25 July 2013 - Talk, 'Inference of epidemics with multiple-strain data' in Auckland University, NZ.

June - July 2013: Collaboration with Dr. Chris Jewell at Massey University, Palmerston North, NZ.

5 December 2012: Talk, 'Inference on epidemic processes incorporating pathogen strain information', at the WIDER seminar.

May 2012: MASDOC summer retreat in Derbyshire.

26-28 March 2012: STOR-i problem solving days in Lancaster.

20 February 2012: Talk, 'Generating pseudorandom numbers', at the MASDOC seminar.

January -September 2012: APTS statistical training course - one weeks in each of Cambridge, Nottingham, Warwick, Glasgow

18 October 2011: Talk, 'Importance sampling on genetic ancestries modelled with the Kingman coalescent', at the MASDOC seminar.

August 2011: I submitted my MSc dissertation on computational methods in population genetics, supervised by Dr Dario Spanò.

March 2011: InFER2011 (Inference for Epidemic-Related Risk) conference at Warwick University.

### MSc Dissertation

I review importance sampling methods for the inference of mutation rates on present-time population genetic data. The genetic ancestors to the present-time population are modelled using the Kingman coalescent, which is the limiting case of many catgeories of exchangeable Cannings models including the discrete-time Fischer-Wright model and the continuous-time Moran model. The Kingman coalescent models the ancestry of the present-time sample backwards in (continuous) time via coalescence events (combining lineages) and mutations (changing the genetic type of a lineage).
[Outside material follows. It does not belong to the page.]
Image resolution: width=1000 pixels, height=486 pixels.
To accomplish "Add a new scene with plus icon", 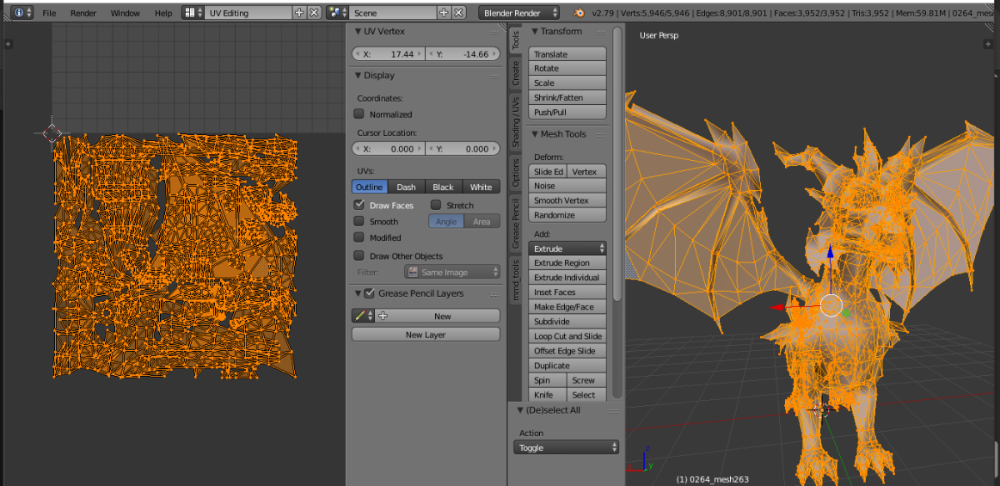I will point(444,13).
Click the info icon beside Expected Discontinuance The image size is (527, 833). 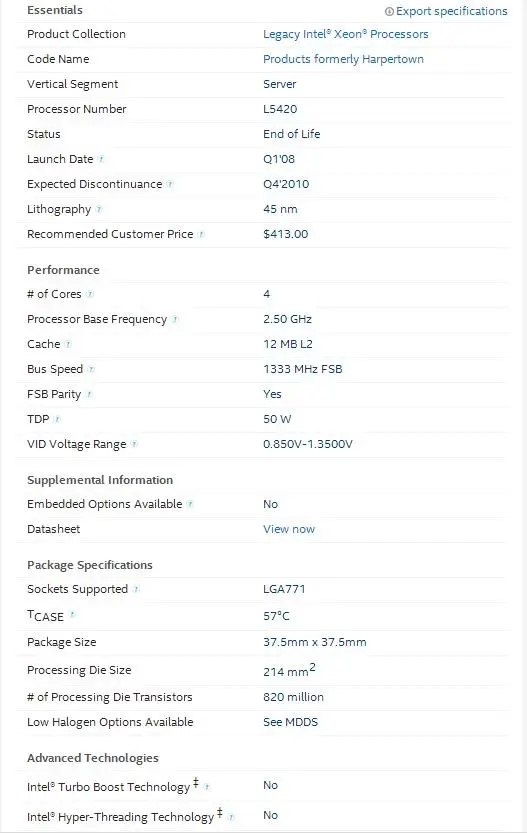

The Kingman coalescent model provides a probability distribution function over all genetic ancestries for which a direct sampling method is not known. A likelihood function for the mutation rate is expressed as a missing data integral over the set of ancestries corresponding to the present-time sample, and importance sampling is used to evaluate this integral via proposal distributions developed by Stephens and Donnelly and the subsequent work of Griffiths and De Iorio.

Following the review, I implement the methods on a Y-chromosome data set on which MCMC Gibbs sampling techniques have previously been used.

### MA916 - Research Study Groups

I worked with Don Praveen Amarasinghe, Andrew Aylwin and Pravin Madhavan on the Biomembranes project.

Supervisors: Prof. Charles Elliott and Dr. Björn Stinner.

### AOB

I sing tenor in the University of Warwick Chamber Choir and have been involved in most of Opera Warwick's productions, most recently The Marriage of Figaro and Alice in Wonderland, and currently Don Giovanni. I also play the piano, race triathlons and try to find time to improve my languages - mainly German and Japanese, although currently Italian plus a little Mandarin.